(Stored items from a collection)
+ + + + + + +
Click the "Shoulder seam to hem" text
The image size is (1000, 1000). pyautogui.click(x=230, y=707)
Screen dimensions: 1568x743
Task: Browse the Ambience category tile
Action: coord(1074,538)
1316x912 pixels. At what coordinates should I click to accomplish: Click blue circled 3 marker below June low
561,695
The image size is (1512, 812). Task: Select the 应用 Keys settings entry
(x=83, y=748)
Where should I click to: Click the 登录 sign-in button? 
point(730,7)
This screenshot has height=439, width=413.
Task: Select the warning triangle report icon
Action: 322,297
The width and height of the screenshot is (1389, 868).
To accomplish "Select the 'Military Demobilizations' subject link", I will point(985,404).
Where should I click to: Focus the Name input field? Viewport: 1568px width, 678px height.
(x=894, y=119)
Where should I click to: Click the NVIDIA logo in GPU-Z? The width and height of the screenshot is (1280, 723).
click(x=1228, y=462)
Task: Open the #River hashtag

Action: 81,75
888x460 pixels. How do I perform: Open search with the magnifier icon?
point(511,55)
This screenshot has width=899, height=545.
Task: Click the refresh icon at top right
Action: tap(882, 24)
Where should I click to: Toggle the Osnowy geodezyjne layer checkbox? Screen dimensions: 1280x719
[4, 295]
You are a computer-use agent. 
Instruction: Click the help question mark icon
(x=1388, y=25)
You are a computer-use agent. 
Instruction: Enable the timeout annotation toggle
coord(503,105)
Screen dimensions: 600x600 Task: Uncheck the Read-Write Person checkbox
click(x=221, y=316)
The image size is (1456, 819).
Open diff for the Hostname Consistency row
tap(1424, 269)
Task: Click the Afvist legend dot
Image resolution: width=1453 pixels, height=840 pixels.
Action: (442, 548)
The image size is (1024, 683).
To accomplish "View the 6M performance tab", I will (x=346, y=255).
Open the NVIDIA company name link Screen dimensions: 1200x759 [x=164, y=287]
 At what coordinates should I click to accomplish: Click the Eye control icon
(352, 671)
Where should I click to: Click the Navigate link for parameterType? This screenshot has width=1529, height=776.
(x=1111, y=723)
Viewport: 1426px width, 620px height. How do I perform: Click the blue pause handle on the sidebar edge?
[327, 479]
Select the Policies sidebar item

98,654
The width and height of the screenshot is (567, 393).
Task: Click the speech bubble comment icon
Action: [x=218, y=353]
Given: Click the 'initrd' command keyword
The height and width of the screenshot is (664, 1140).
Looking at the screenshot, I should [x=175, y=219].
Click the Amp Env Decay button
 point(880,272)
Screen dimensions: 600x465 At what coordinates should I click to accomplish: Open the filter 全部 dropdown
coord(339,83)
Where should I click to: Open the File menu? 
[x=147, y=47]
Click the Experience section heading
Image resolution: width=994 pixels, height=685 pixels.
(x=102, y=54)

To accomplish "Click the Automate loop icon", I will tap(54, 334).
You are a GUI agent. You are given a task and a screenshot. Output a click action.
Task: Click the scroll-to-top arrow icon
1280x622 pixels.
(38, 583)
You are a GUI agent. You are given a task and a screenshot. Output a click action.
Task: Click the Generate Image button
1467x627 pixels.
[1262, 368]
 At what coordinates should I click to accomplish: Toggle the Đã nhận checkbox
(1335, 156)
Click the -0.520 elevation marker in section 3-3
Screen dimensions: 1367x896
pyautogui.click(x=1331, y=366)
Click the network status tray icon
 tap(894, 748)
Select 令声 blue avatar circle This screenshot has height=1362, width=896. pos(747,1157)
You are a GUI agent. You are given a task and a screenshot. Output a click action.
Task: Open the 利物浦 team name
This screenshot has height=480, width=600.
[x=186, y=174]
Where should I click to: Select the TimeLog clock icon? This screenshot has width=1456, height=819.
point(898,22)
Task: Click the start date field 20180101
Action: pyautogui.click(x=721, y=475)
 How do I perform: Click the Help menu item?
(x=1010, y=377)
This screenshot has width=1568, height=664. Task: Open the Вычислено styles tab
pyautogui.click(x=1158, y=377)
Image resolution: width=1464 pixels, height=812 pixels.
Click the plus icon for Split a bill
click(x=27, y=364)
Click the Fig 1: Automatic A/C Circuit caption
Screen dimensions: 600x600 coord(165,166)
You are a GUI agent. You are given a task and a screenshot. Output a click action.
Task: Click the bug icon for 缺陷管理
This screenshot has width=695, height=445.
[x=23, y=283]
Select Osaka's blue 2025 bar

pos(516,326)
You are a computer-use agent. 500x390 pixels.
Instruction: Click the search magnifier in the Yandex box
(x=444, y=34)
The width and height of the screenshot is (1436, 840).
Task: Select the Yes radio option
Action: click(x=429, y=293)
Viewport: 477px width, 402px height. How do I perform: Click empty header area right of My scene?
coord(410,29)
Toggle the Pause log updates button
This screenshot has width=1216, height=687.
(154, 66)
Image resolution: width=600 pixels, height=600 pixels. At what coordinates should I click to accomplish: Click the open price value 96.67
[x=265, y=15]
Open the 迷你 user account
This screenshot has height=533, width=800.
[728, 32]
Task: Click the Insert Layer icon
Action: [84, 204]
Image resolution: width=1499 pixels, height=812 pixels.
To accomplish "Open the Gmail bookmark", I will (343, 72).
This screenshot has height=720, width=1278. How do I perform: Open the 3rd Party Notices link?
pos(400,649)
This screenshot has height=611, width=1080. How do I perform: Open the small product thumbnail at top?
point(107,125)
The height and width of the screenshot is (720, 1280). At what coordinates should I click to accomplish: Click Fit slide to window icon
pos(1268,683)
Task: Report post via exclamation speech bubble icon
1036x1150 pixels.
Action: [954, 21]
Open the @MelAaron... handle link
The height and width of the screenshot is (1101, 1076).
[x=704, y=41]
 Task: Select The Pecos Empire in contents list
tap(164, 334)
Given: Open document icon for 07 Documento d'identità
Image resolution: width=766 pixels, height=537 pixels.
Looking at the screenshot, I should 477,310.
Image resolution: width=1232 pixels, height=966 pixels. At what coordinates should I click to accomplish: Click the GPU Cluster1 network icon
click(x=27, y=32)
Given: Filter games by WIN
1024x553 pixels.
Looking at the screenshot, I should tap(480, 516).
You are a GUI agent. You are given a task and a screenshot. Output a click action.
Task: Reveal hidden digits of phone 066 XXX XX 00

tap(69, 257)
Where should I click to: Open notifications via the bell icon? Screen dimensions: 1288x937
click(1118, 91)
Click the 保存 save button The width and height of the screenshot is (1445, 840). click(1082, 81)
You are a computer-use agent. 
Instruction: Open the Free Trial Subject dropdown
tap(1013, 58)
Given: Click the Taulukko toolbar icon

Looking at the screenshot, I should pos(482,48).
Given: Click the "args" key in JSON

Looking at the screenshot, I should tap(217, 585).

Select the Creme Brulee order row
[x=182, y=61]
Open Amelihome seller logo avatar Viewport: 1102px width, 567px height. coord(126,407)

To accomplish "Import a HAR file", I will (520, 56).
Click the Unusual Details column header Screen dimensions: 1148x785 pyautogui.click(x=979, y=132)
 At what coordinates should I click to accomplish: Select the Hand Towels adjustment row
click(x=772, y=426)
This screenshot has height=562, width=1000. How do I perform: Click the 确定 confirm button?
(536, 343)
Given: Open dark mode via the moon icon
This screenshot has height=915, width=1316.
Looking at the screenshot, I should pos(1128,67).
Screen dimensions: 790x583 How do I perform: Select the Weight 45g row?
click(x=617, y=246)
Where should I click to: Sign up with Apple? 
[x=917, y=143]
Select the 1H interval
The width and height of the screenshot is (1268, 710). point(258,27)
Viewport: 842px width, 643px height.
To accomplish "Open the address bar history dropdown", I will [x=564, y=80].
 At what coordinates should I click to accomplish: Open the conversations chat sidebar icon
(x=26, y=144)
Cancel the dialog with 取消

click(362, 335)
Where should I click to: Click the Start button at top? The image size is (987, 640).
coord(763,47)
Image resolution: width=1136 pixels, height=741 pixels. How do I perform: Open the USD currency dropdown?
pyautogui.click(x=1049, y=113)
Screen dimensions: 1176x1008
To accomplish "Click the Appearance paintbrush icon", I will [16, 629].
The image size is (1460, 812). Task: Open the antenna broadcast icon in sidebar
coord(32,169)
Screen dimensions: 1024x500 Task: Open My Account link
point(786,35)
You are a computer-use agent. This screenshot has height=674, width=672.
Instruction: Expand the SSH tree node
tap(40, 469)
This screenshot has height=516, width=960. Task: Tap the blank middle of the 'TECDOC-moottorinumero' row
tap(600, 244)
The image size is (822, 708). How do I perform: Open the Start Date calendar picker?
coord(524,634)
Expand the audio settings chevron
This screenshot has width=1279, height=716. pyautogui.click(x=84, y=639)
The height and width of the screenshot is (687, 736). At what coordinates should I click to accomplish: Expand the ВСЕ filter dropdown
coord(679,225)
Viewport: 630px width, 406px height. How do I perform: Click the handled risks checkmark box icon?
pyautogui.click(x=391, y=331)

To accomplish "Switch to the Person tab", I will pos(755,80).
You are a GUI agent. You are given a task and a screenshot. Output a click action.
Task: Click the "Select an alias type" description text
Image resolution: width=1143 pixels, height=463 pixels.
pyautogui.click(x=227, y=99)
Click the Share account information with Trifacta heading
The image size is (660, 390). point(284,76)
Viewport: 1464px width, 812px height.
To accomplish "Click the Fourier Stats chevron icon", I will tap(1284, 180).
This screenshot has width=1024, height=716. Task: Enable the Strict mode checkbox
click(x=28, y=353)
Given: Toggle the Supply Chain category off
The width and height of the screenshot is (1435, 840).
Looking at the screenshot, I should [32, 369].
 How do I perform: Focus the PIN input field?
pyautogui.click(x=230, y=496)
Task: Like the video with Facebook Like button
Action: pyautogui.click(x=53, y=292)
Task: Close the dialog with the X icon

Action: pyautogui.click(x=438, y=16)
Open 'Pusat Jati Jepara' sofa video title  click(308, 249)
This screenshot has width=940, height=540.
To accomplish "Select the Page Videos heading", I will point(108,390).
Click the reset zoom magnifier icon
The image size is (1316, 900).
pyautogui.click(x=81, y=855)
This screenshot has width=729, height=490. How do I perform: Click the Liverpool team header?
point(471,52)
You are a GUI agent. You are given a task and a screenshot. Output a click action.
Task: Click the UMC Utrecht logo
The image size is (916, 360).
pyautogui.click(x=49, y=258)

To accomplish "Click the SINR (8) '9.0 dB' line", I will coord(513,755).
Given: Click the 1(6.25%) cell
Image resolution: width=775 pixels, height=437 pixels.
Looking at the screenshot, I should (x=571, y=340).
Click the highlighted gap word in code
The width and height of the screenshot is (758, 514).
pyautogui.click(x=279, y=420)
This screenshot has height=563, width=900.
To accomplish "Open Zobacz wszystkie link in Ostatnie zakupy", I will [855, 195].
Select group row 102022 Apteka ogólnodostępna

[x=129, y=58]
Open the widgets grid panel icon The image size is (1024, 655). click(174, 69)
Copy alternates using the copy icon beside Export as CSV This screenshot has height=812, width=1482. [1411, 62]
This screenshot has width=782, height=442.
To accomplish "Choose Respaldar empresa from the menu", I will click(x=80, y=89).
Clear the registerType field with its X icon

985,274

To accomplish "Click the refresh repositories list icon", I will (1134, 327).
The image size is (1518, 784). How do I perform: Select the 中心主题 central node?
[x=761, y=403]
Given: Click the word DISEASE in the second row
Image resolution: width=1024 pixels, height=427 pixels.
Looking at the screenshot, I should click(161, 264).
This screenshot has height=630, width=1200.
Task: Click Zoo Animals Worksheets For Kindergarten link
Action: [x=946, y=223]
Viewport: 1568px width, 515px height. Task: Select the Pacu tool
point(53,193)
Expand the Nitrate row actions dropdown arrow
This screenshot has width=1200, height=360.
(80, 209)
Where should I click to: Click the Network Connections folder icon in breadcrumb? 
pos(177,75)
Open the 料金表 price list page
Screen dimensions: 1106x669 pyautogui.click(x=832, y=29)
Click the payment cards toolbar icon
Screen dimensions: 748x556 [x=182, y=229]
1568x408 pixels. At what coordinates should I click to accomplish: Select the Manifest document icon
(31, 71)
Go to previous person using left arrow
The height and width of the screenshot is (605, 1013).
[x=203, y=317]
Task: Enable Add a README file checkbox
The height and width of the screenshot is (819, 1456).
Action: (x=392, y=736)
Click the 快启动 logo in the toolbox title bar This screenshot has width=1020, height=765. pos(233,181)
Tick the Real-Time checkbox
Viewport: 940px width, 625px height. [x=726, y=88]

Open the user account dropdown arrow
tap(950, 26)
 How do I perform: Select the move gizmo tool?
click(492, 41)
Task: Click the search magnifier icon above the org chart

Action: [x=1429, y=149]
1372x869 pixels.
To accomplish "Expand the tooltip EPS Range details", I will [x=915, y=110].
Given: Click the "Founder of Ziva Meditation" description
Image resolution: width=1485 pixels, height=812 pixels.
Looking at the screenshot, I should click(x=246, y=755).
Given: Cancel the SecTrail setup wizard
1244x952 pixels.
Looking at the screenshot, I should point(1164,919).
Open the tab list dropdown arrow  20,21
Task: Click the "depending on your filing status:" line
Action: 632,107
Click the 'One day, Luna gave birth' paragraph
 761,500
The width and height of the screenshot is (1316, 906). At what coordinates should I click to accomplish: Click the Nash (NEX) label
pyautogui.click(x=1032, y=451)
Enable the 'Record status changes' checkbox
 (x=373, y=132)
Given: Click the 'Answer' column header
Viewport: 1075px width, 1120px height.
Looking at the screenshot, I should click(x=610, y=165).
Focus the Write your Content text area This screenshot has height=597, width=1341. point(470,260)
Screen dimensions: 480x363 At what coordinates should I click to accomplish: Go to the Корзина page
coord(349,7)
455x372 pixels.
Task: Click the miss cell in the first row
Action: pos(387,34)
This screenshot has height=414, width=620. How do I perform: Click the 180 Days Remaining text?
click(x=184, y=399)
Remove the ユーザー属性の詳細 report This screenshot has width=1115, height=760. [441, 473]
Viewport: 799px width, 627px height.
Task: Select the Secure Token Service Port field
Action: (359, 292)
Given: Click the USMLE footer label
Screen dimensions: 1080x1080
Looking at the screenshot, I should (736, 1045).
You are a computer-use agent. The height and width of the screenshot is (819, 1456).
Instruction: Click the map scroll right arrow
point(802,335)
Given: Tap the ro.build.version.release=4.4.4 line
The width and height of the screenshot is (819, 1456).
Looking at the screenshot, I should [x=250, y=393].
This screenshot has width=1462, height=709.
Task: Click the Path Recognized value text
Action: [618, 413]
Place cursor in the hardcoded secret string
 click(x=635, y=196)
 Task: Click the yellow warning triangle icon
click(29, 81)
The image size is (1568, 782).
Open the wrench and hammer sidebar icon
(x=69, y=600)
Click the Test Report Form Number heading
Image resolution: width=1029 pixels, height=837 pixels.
+ + + + + + +
Required task »
Rewrite the listing starting at the line containing "Focus the Write" and continuing through its last line, replacing "Screen dimensions" with "Display size" and leaving everything else unchanged.

Task answer »
Focus the Write your Content text area This screenshot has height=597, width=1341. point(470,260)
Display size: 480x363 At what coordinates should I click to accomplish: Go to the Корзина page
coord(349,7)
455x372 pixels.
Task: Click the miss cell in the first row
Action: pos(387,34)
This screenshot has height=414, width=620. How do I perform: Click the 180 Days Remaining text?
click(x=184, y=399)
Remove the ユーザー属性の詳細 report This screenshot has width=1115, height=760. [441, 473]
Viewport: 799px width, 627px height.
Task: Select the Secure Token Service Port field
Action: (359, 292)
Given: Click the USMLE footer label
Display size: 1080x1080
Looking at the screenshot, I should (736, 1045).
You are a computer-use agent. The height and width of the screenshot is (819, 1456).
Instruction: Click the map scroll right arrow
point(802,335)
Given: Tap the ro.build.version.release=4.4.4 line
The width and height of the screenshot is (819, 1456).
Looking at the screenshot, I should [x=250, y=393].
This screenshot has width=1462, height=709.
Task: Click the Path Recognized value text
Action: [618, 413]
Place cursor in the hardcoded secret string
 click(x=635, y=196)
 Task: Click the yellow warning triangle icon
click(29, 81)
The image size is (1568, 782).
Open the wrench and hammer sidebar icon
(x=69, y=600)
Click the Test Report Form Number heading
Image resolution: width=1029 pixels, height=837 pixels.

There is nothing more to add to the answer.